J’ai toujours rêvé d’une salamarte

Éric Michel

      




Enfin, pas depuis toujours mais depuis longtemps. Je ne sais plus quand ça m’a pris, à la sortie de l’adolescence, ou bien en entrant dans l’âge adulte, au moment où l’on apprend doucement la nostalgie, où l’on devient sensible à des patines et des échos d’objets sur lesquels nos regards d’enfant glissaient sans intérêt, voir même avec un certain dédain ;
comme si posséder une salamarte me donnerait une certaine assurance, une fondation sérieuse à une vie à bâtir, un totem ancestral.
J’en rêvais comme d’autres rêvent de Panhard, de Singer, de maies ou de Gien, de Comtoises ou de Zippo, de lampes hirondelles ou de Godin.

Je l’ai d’abord imaginé high-tech, toute de métal brossé et de courbes translucides, au design nordique, la salamarte du XXIème siècle déjà. Je la rêvais et l’inventais, nouvelle et fonctionnelle. Je voulais l’inscrire dans son temps, la renouveler en la conceptualisant, fruit d’ingénieurs aux blouses blanches et apparaissant sur des écrans plats, tout en courbes de Béziers.

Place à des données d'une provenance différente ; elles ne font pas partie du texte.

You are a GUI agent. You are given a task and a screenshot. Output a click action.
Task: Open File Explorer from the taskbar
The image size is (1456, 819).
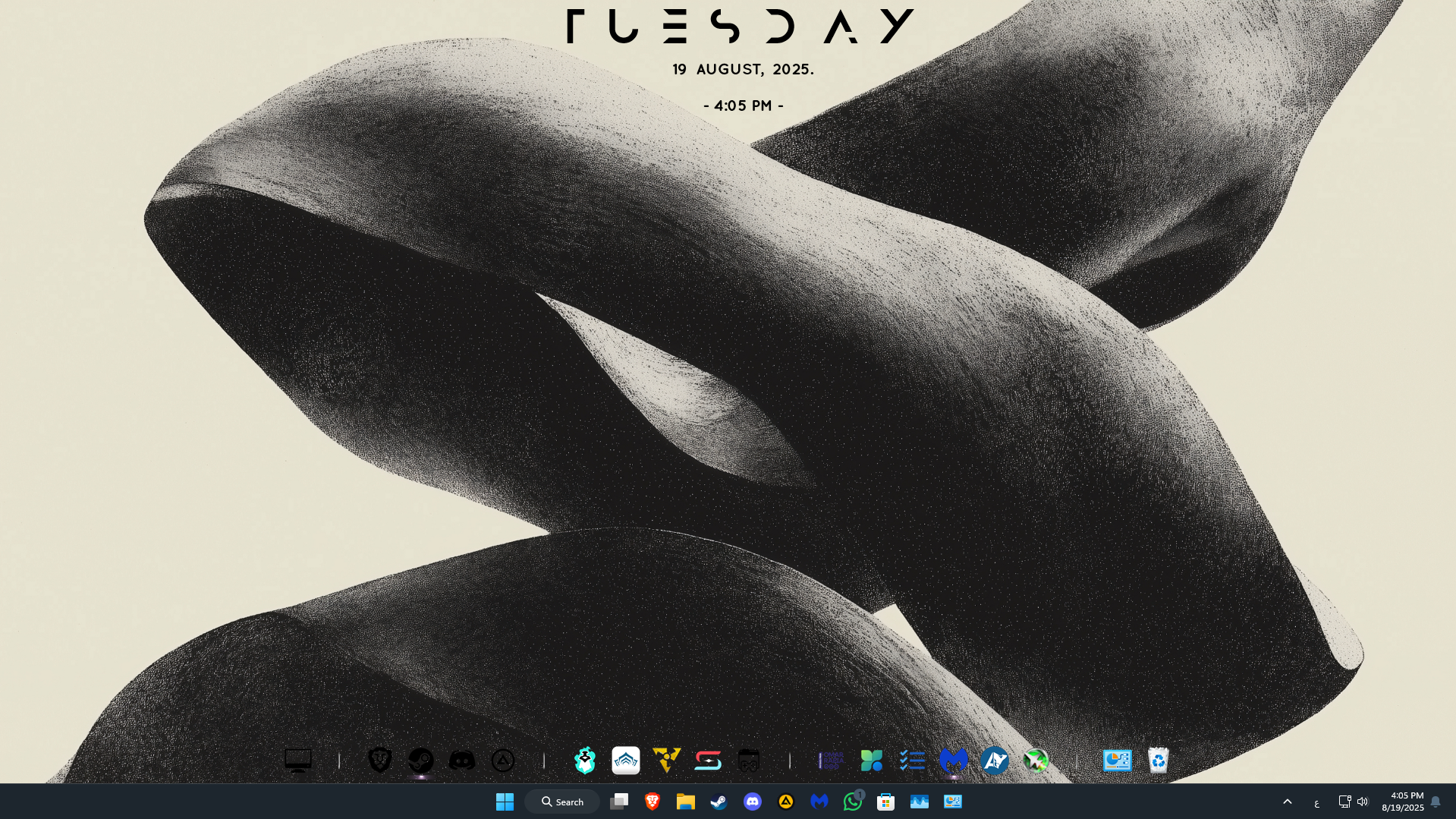click(686, 802)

Puis, avec le temps, je me suis penché sur la piste de l’artisan méticuleux et besogneux, pinailleur et authentique, amoureux de la mortaise et du rivet. Je la voulais faite à la main et polie à la fierté du travail bien fait. J’en sentais l’essence et la voyais en nouvelle vestale, fière de sa rusticité mais osant une couleur improbable, pour mieux la faire mienne. J’imaginais le jour où je verrai les yeux de l’homme de l’art s’illuminer à l’énoncé de mon projet de salamarte, où je pourrai discuter avec lui du meilleur matériau, lui laisser m’en esquisser les premières courbes et le laisser devenir mon complice dans cette œuvre de résurrection de la salamarte.

Maintenant, enfin, je sais que je la chercherai, la chinerai dans un vide grenier ou la dénicherai dans une salle des ventes, la traquerai dans toute la France à l’âge où le temps me sera rendu, inutile mais si précieux que je me lèverai avant le jour pour n’en rien perdre. Je la marchanderai au petit matin frileux, sur une place de village, où bien la barguignerai-je dans une cour de ferme entre deux coups de blanc, petite salamarte perdue et oubliée entre 2 héritages ; à moins qu’elle soit salamarte illustre, vantée par un expert international fier d’avoir caressé les plus anciennes, les plus vénérables, les plus remarquables salamartes, m’appropriant au coup de maillet un morceau de patrimoine salamartique.

Quoi qu’il en soit, je n’aimerais pas partir sans avoir eu enfin cette salamarte à moi, ma salamarte, celle que je laisserai à ceux qui me suivront mais qui n’en auront que faire et qui se retrouvera un jour, oubliée de tous, dans un quelconque débarras poussiéreux à attendre un autre salamartiste frustré et improbable.
J’aimerais que cette salamarte existe, témoignage d’une existence, symbole d’une vie et ancrage par delà les temps de mes rêves et aspirations

Seulement, personne ne sait ce qu’est une salamarte.